Thanks to unparalleled success in improving child survival over the last few decades, we are dealing more and more with a set of illnesses that are a function of increased survival such as NCDs and mental illness.
Ageing societies present a host of questions regarding the sustainability of our healthcare systems. How can the system support individuals to plan for healthcare expenses as they live longer, empower communities to care for older relatives, and enable governments to support people who are retired from work and require additional healthcare?
Changing lifestyles are also impacting the way people live their lives and their healthcare needs. Accelerated urbanization and growing middle classes are linked to lifestyle changes such as more sedentary behavior, reduction in exercise, increase in unhealthy diets, tobacco, and alcohol consumption. Estimates suggest 65% of the population will be middle class by 2030, which could have profound impacts on the health challenges facing the world.

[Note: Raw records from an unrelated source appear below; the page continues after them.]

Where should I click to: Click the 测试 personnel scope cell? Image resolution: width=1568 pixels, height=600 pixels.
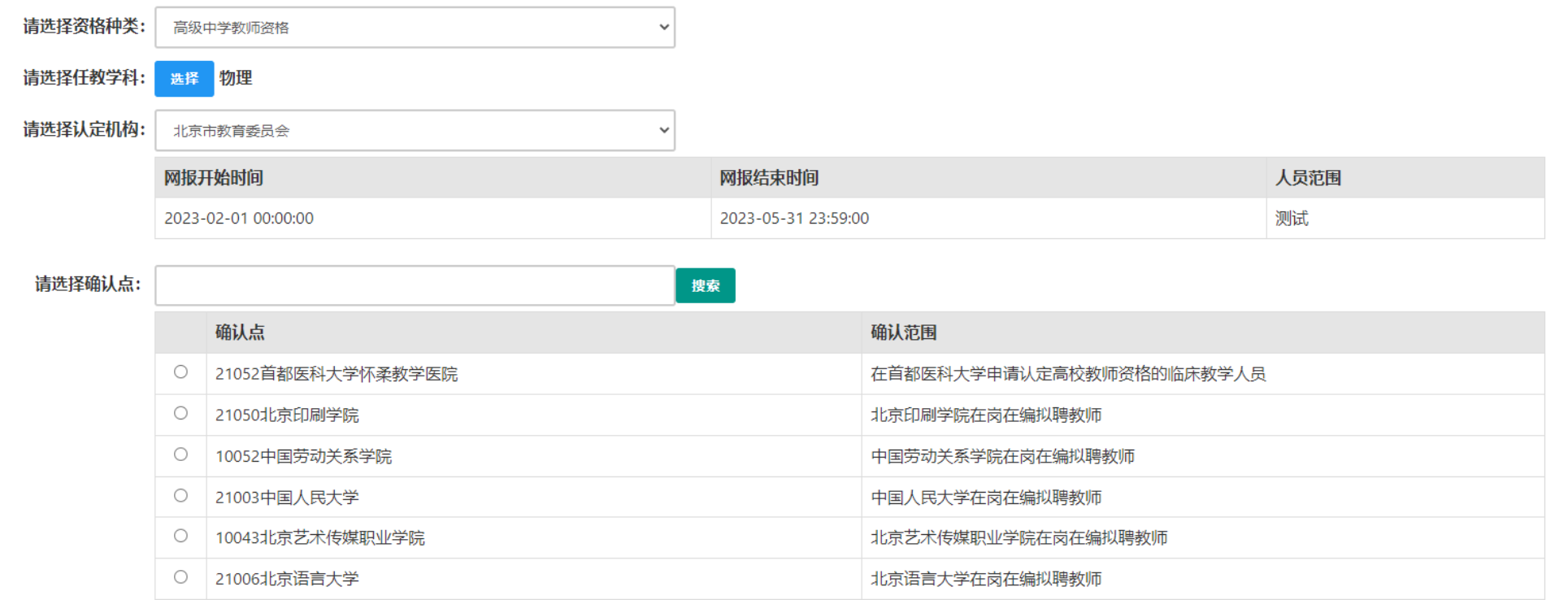pos(1292,219)
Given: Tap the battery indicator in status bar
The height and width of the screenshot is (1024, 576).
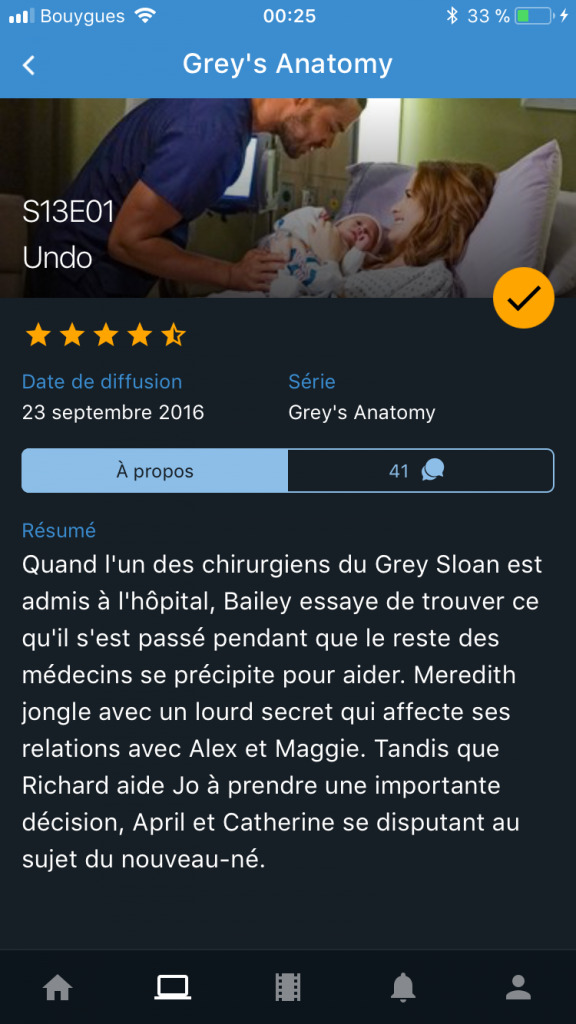Looking at the screenshot, I should [x=534, y=16].
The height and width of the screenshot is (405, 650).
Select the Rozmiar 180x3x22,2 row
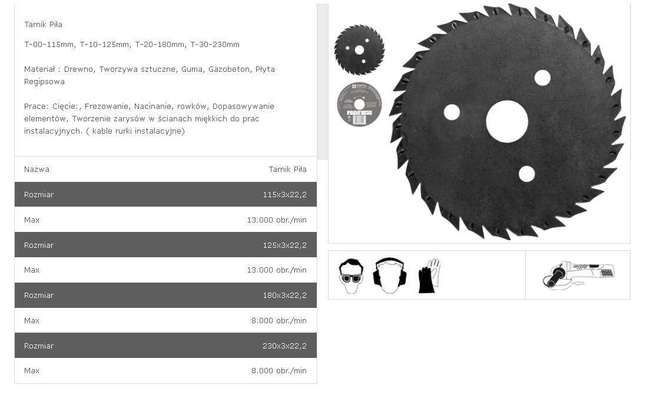(x=165, y=295)
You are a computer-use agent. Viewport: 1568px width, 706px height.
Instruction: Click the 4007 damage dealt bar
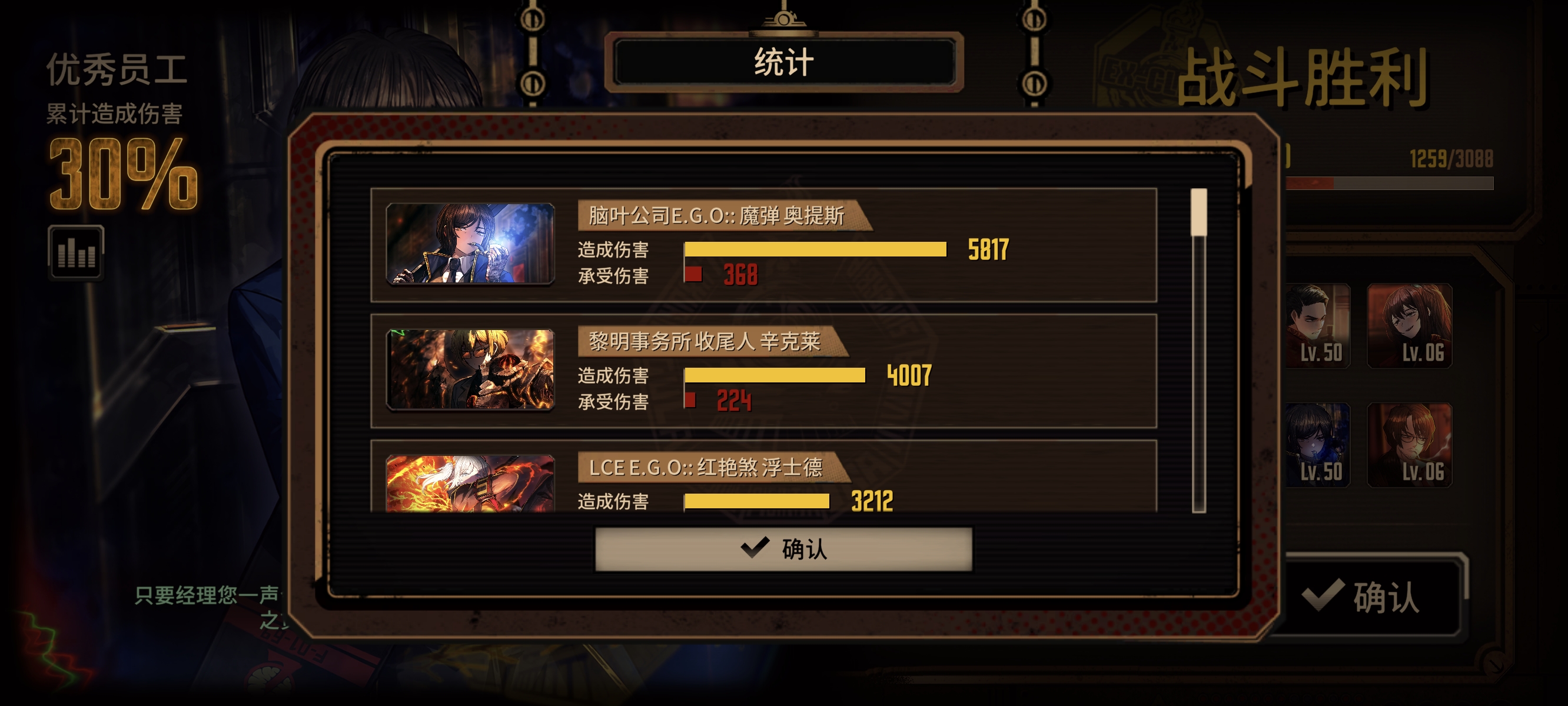[x=774, y=375]
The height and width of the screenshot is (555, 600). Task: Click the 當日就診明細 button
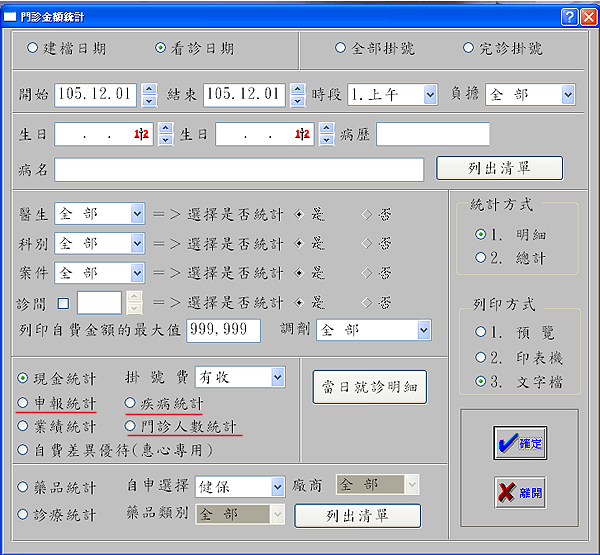(x=369, y=385)
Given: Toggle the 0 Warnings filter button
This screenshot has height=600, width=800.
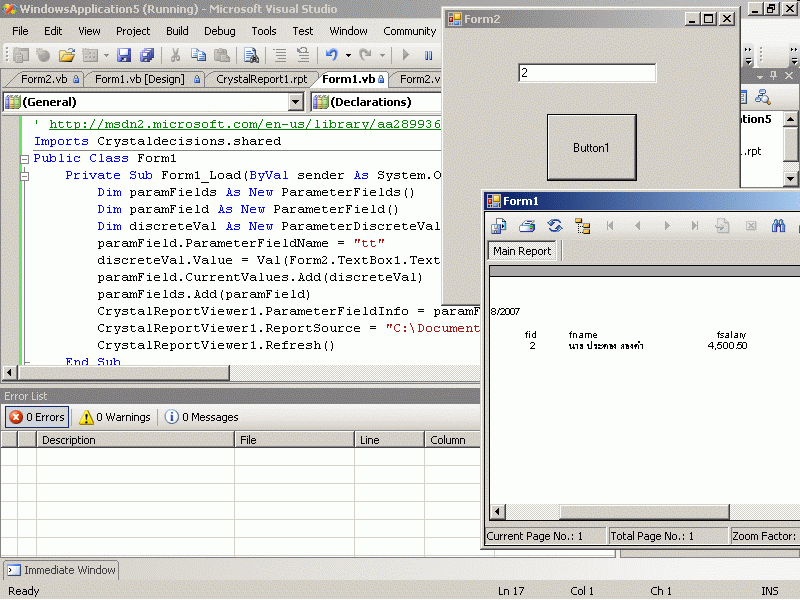Looking at the screenshot, I should (x=115, y=417).
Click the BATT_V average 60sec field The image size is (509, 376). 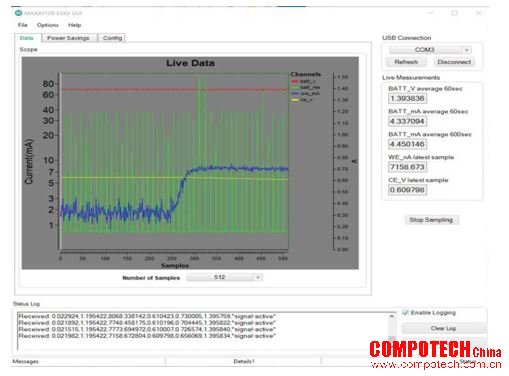[x=407, y=98]
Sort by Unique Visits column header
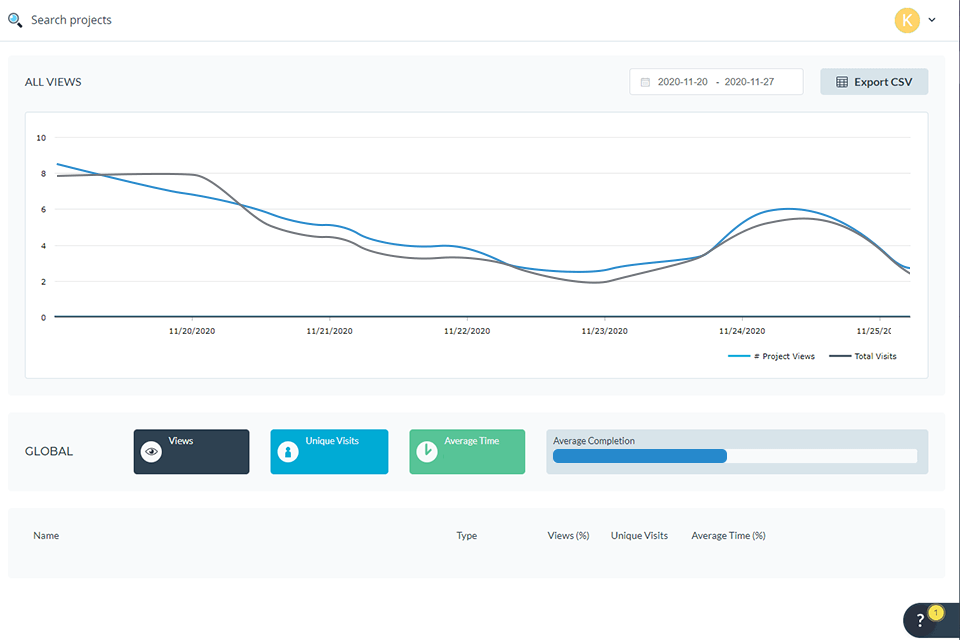 [639, 536]
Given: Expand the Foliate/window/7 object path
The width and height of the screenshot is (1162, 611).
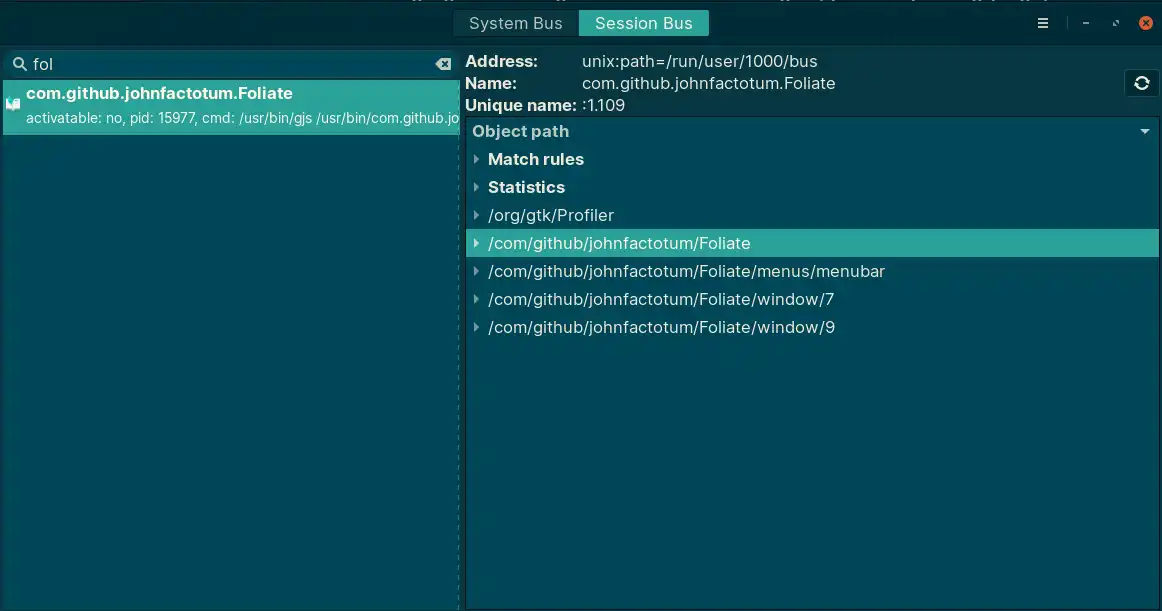Looking at the screenshot, I should point(477,300).
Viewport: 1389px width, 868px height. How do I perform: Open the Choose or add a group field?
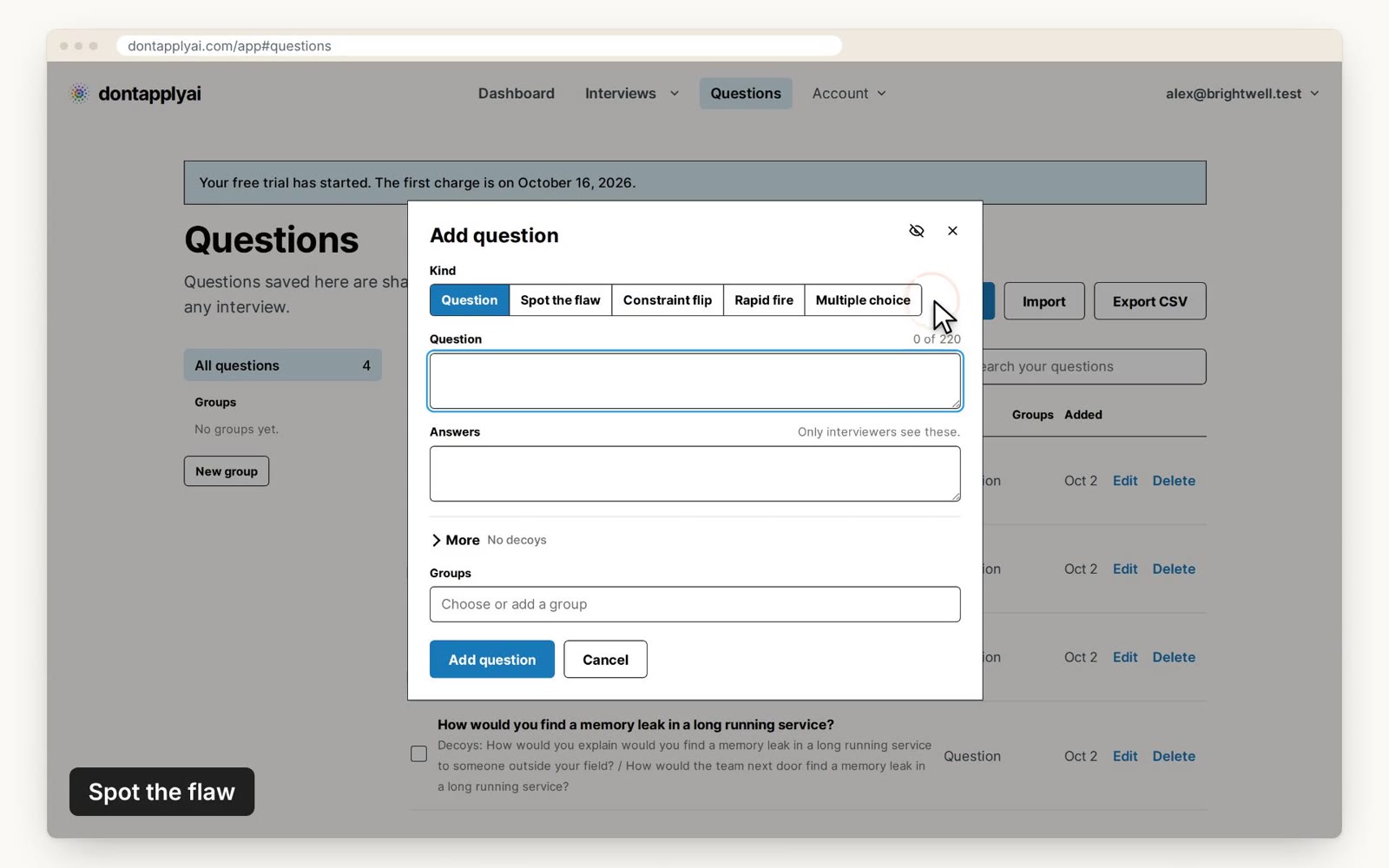tap(694, 604)
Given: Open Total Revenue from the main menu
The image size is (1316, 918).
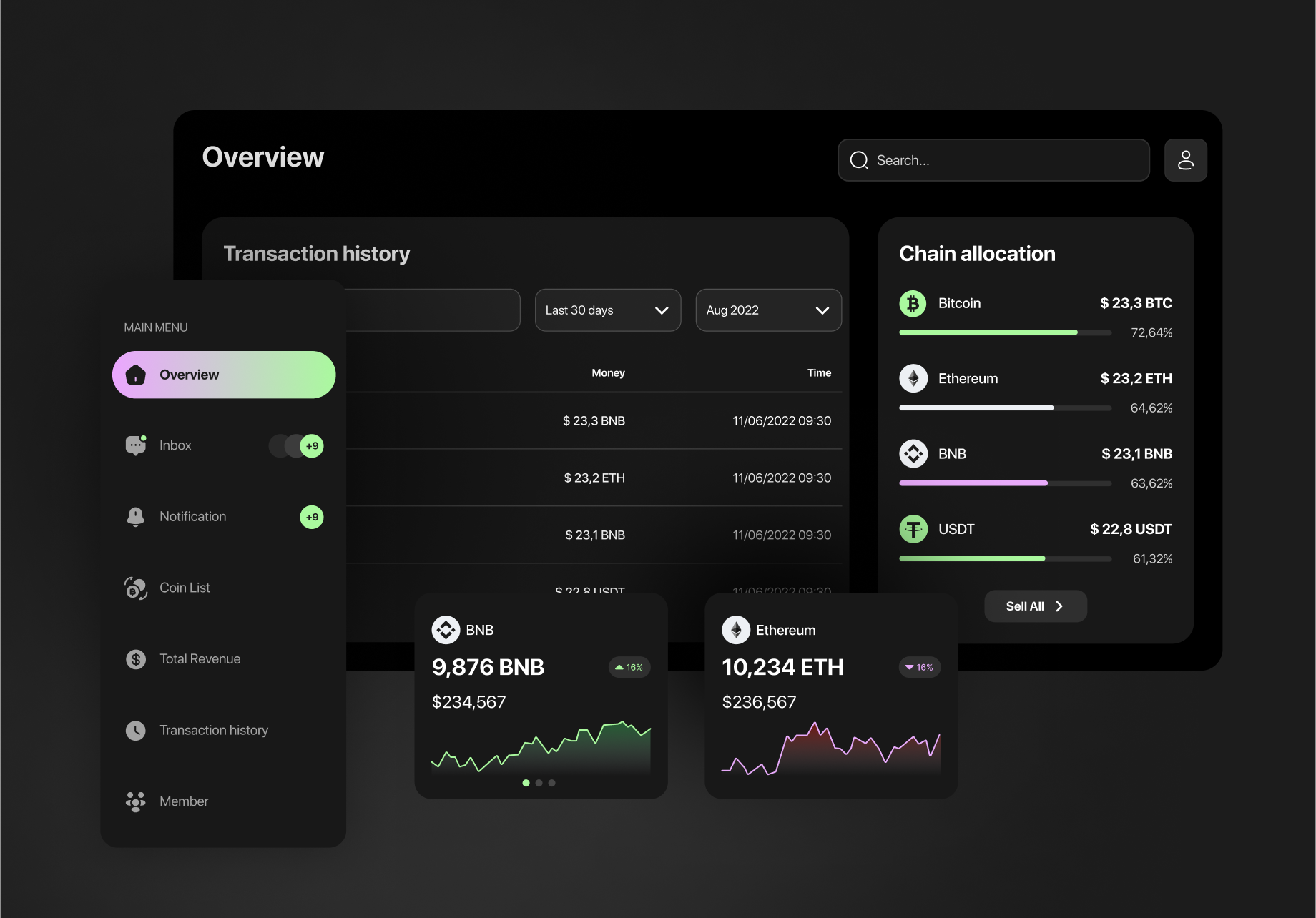Looking at the screenshot, I should (x=200, y=659).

The interplay between these two demographic shifts manifests in unexpected ways. Interestingly, for the first time in decades, in some high-income countries young people are not expected to live as long as their parents, due to unhealthy lifestyles. NCDs
are also disproportionately high in developing countries – where health systems have evolved to cope with infectious diseases, which was the primary disease burden.
Age-Related Disease
Currently, age-related diseases are responsible for 100,000 deaths per day and billions are spent around the world in attempts to slow ageing. The most common neurodegenerative disorder is Alzheimer’s dementia, which makes up 13% of the global burden of disease. The prevalence of dementia is forecast to increase in every region of the world, affecting 131.5 million people in 2050. But despite costing the global economy USD 818 billion in 2015, research has made little progress and treatments target the symptoms rather than the disease. A study in 2014 reported Alzheimer’s drug candidates to have one of the highest failure rates of any disease area – 99.6%, compared with 81% for cancer.
What, then, does the future hold? Despite the challenges, some scientists anticipate a huge impact through delaying onset and progression of the disease to reduce the number of people reaching a severe stage. Driven by recent drug trial successes, some researchers are even optimistic that treatment and prevention methods will be available in the next decade. For example, recent studies have linked certain gene proteins with greater risk of developing cognitive impairments later in life.
Looking even further ahead, will people be able to delay, or even escape, the process of ageing? Philosophers may have once pursued eternal youth, but researchers now believe there are areas worth investigating, making regenerative therapies a priority for some research centers.
The Rise of NCDs
Today, NCDs kill more than 40 million people each year and it is estimated that they will cost the global economy more than USD 47 trillion in lost productivity by 2030. In every country, health systems are struggling to respond to the growing needs of patients with NCDs. As the world ages, this is only going to get worse, disproportionately so in poor and impoverished populations.
NCDs do not only afflict maturing or aging populations. They are appearing in younger and younger populations, driven by lifestyle factors and modi able risk behaviors: tobacco use, the harmful use of alcohol, physical inactivity, and unhealthy diets. In 2017, The Lancet reported a 10-fold increase in obesity levels among adolescents over the past four decades.
How might we mitigate disease severity or delay onset? Many point to the need to invest in prevention, particularly focusing on young people. With more than 70% of the most common NCDs linked to behaviors that start in adolescence, it is an opportunity to shift the trajectory of disease. More than 80% of adults in the US first started smoking in their teens and there is strong evidence that shows if you are obese in your teens, you are more likely to be obese as an adult.